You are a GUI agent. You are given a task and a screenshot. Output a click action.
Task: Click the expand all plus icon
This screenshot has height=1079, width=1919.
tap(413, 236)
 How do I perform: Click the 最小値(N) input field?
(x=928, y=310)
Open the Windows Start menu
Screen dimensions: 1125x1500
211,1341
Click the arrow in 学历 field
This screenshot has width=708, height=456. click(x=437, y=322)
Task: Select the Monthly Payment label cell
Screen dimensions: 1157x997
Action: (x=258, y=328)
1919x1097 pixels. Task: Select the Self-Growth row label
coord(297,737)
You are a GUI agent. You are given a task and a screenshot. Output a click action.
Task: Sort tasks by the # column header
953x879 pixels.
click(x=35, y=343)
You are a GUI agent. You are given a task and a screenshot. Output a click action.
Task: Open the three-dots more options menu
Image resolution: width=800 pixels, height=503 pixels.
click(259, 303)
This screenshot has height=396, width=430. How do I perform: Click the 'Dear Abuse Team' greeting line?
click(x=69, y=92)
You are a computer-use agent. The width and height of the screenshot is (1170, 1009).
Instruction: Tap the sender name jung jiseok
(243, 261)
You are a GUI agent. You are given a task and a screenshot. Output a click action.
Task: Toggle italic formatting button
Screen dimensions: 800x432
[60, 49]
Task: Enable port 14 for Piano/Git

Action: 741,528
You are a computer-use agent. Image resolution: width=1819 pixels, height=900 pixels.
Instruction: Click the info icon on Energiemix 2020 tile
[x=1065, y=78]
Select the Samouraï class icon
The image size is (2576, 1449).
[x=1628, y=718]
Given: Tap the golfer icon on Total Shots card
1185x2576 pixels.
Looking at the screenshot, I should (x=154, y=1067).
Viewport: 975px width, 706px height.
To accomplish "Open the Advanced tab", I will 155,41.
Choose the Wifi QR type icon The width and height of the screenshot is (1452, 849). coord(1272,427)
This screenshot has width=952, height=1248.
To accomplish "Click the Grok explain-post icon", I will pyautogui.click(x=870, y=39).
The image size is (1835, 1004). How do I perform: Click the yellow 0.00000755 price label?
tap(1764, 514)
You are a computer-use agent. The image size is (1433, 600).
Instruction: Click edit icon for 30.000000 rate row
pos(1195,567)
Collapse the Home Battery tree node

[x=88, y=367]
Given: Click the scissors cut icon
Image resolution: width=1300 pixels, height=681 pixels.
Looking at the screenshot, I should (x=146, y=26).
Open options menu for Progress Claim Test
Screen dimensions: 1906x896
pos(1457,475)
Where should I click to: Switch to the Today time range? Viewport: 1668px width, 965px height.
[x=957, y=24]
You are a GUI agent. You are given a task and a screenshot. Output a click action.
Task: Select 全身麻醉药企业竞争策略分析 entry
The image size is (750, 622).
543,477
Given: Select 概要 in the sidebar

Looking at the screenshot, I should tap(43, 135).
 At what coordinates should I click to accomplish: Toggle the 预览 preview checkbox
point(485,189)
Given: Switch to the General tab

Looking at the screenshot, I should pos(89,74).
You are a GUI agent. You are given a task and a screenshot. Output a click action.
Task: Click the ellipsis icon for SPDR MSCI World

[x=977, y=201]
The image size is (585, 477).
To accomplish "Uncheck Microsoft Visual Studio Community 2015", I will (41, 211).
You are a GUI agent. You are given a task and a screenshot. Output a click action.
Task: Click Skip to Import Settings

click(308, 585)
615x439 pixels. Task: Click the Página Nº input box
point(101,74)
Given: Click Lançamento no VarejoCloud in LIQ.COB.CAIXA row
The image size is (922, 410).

● Exercise brief: For this task, set down the entire listing word for word.

● Completed task:
You are a GUI agent. You are given a task and a screenshot. Output a click action.
Task: Click the expand all plus icon
This screenshot has height=1079, width=1919.
tap(413, 236)
 How do I perform: Click the 最小値(N) input field?
(x=928, y=310)
Open the Windows Start menu
Screen dimensions: 1125x1500
211,1341
Click the arrow in 学历 field
This screenshot has width=708, height=456. click(x=437, y=322)
Task: Select the Monthly Payment label cell
Screen dimensions: 1157x997
Action: (x=258, y=328)
1919x1097 pixels. Task: Select the Self-Growth row label
coord(297,737)
You are a GUI agent. You are given a task and a screenshot. Output a click action.
Task: Sort tasks by the # column header
953x879 pixels.
click(x=35, y=343)
You are a GUI agent. You are given a task and a screenshot. Output a click action.
Task: Open the three-dots more options menu
Image resolution: width=800 pixels, height=503 pixels.
click(259, 303)
This screenshot has height=396, width=430. How do I perform: Click the 'Dear Abuse Team' greeting line?
click(x=69, y=92)
You are a computer-use agent. The width and height of the screenshot is (1170, 1009).
Instruction: Tap the sender name jung jiseok
(243, 261)
You are a GUI agent. You are given a task and a screenshot. Output a click action.
Task: Toggle italic formatting button
Screen dimensions: 800x432
[60, 49]
Task: Enable port 14 for Piano/Git

Action: 741,528
You are a computer-use agent. Image resolution: width=1819 pixels, height=900 pixels.
Instruction: Click the info icon on Energiemix 2020 tile
[x=1065, y=78]
Select the Samouraï class icon
The image size is (2576, 1449).
[x=1628, y=718]
Given: Tap the golfer icon on Total Shots card
1185x2576 pixels.
Looking at the screenshot, I should (x=154, y=1067).
Viewport: 975px width, 706px height.
To accomplish "Open the Advanced tab", I will 155,41.
Choose the Wifi QR type icon The width and height of the screenshot is (1452, 849). coord(1272,427)
This screenshot has width=952, height=1248.
To accomplish "Click the Grok explain-post icon", I will pyautogui.click(x=870, y=39).
The image size is (1835, 1004). How do I perform: Click the yellow 0.00000755 price label?
tap(1764, 514)
You are a computer-use agent. The image size is (1433, 600).
Instruction: Click edit icon for 30.000000 rate row
pos(1195,567)
Collapse the Home Battery tree node

[x=88, y=367]
Given: Click the scissors cut icon
Image resolution: width=1300 pixels, height=681 pixels.
Looking at the screenshot, I should (x=146, y=26).
Open options menu for Progress Claim Test
Screen dimensions: 1906x896
pos(1457,475)
Where should I click to: Switch to the Today time range? Viewport: 1668px width, 965px height.
[x=957, y=24]
You are a GUI agent. You are given a task and a screenshot. Output a click action.
Task: Select 全身麻醉药企业竞争策略分析 entry
The image size is (750, 622).
543,477
Given: Select 概要 in the sidebar

Looking at the screenshot, I should tap(43, 135).
 At what coordinates should I click to accomplish: Toggle the 预览 preview checkbox
point(485,189)
Given: Switch to the General tab

Looking at the screenshot, I should pos(89,74).
You are a GUI agent. You are given a task and a screenshot. Output a click action.
Task: Click the ellipsis icon for SPDR MSCI World

[x=977, y=201]
The image size is (585, 477).
To accomplish "Uncheck Microsoft Visual Studio Community 2015", I will (41, 211).
You are a GUI agent. You are given a task and a screenshot. Output a click action.
Task: Click Skip to Import Settings

click(308, 585)
615x439 pixels. Task: Click the Página Nº input box
point(101,74)
Given: Click Lançamento no VarejoCloud in LIQ.COB.CAIXA row
The image size is (922, 410).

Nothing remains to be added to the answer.